5. EBOOKS I BOUGHT. Yes, for Christmas I bought myself a lot (yes, A LOT) of ebooks, thinking that for the student who don't mind paying five or ten dollars for a book, I could offer them those options as well, writing up Reading Guides for those books just as I have written up Reading Guides for the paperback books that are the epic reading for the class right now. In particular, I really want students to be able to read Ashwin Singh if they wan: he is the Dan Brown of Indian literature, and I think it would be so much fun as a last thing to read for the class if students looked as his Rozabal Line for two weeks and saw how much of it they could connect to thanks to the readings in this class! That's obviously a long-term project, something I might not even really start in earnest until next winter break, but I love the idea that my own interest in reading these books could end up benefiting my students. And the combination of ebooks with Reading Guides written by me is very feasible. They could even read some Amar Chitra Katha comic books for one week's reading!

6. OCEAN OF STORIES. I started a blog where I am publishing a story from India every day, either one that is already digitized (so I mostly just copy-and-paste) or else one that I am transcribing from a page image. This is fun, and it's a good way to keep me busy doing something related to this project every day. Here's the blog: Ocean of Stories. I'm sharing those with my students via Twitter (#IndiaStory) and via a Pinterest Board (the Twitter stream and Pinterest also include stories I am re-posting from the MythFolklore UnTextbook).

7. FRAMETALES. The Ocean of Stories blog is one I can also use for figuring out how to make good use of the three important nested-story collections that I want to share with my classes: Panchatantra, Hitopadesha, and Kathasaritsagara. I think I finally found a really good way to use the blog format in order to let the stories stand on their own while also letting students explore the frame too. This is something I have always wanted to do, so I am really excited about it!

8. JATAKAS. The time has finally come for me to cross-reference all the editions of the jatakas in public domain editions, starting with the monumental Cowell edition but also grabbing the other editions too, including the ones for children like Babbitt and Rouse. A giant Google spreadsheet should do the trick!
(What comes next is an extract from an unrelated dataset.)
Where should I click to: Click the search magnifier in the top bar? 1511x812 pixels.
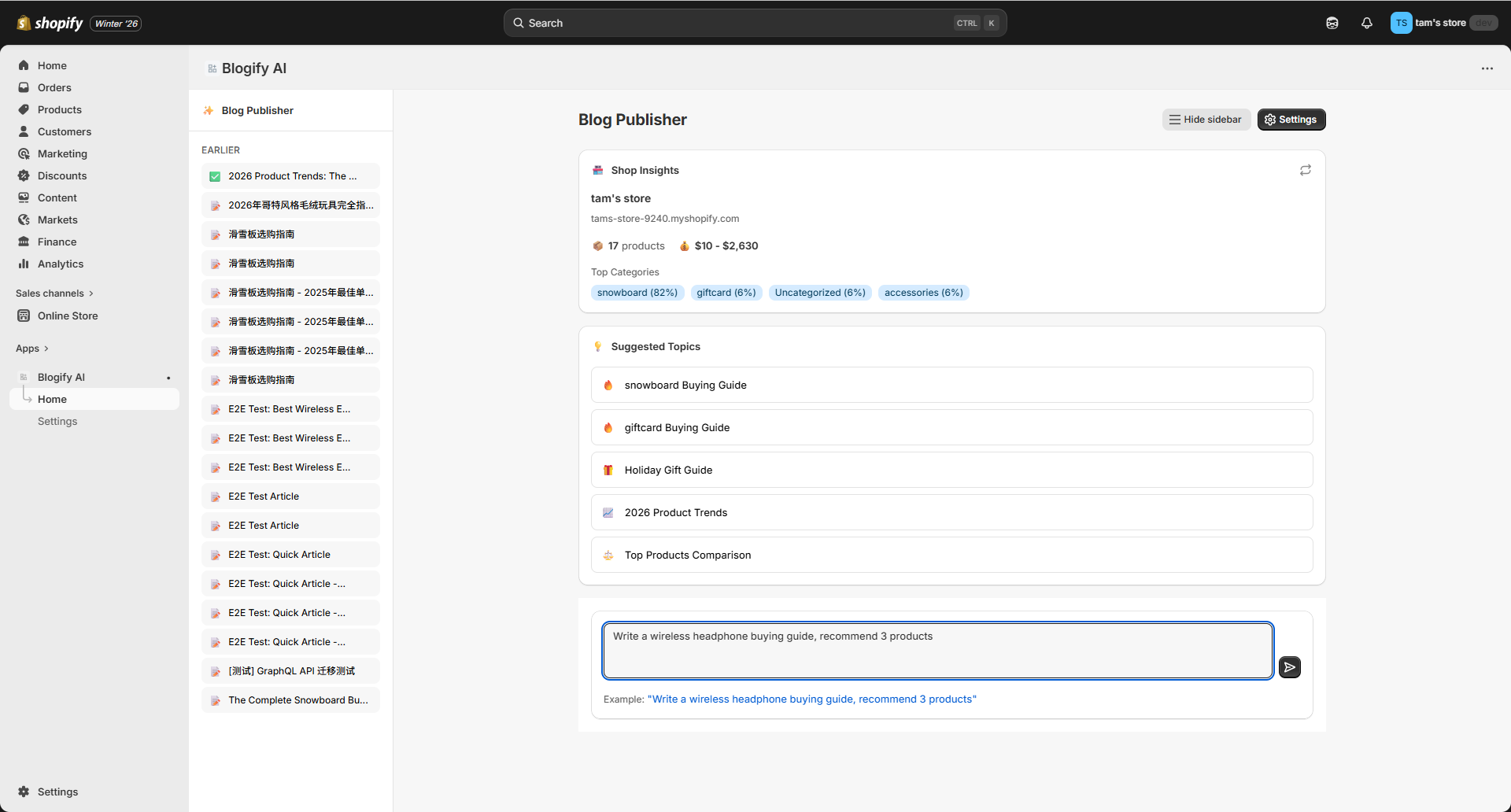(519, 23)
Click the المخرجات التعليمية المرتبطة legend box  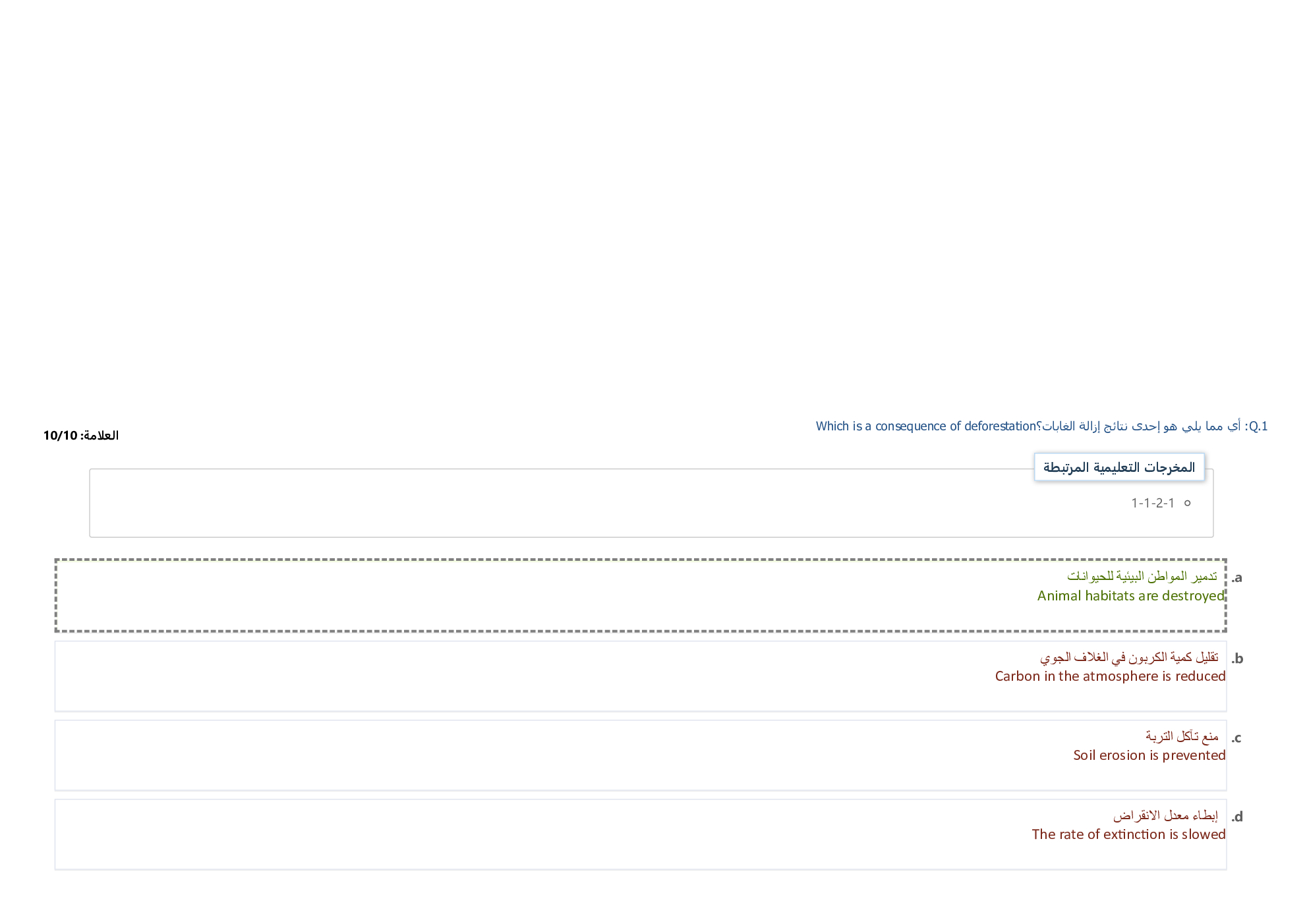(x=1118, y=467)
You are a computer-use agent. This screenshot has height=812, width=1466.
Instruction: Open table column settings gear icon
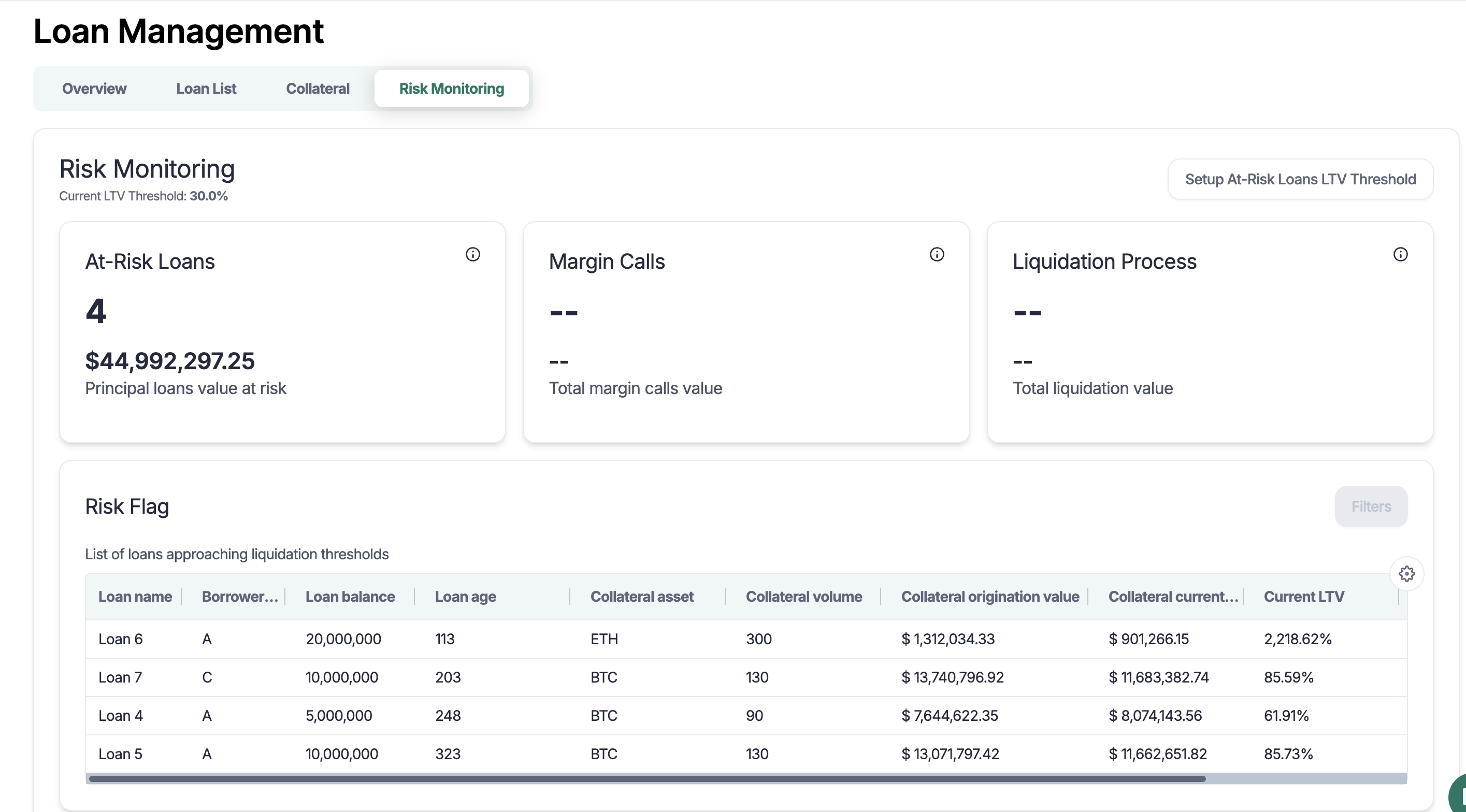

9. EPICS V. STORIES. For the Myth-Folklore UnTextbook, the focus was (mostly) on individual stories, so it made sense for me to create an actual "book" of my own (blog) with each story on a page of its own. This will allow me to create mix-and-match anthologies of stories based on theme, etc. In the Indian Epics class, though, the reading does not lend itself to this kind of chunking. Instead, I need to focus on creating Reading Guides for online books, just as I have created Reading Guides for the paperback books that we use in class now.

10. EPIC PRIORITIES. There are so many possible epic books I have found that I could use, and some of them are huge, of course (like the Ganguli translation of the Mahabharata), so I'll need to prioritize as I make my way through those materials. I'll focus first on the Ramayana and Mahabharata retellings, and only afterwards branch out to see what I can find the puranas, in classical drama, etc. Realistically, this is going to be a two-summer project rather than just one... but luckily the way that this is evolving side by side with my current class means that letting it happen over time is actually just fine.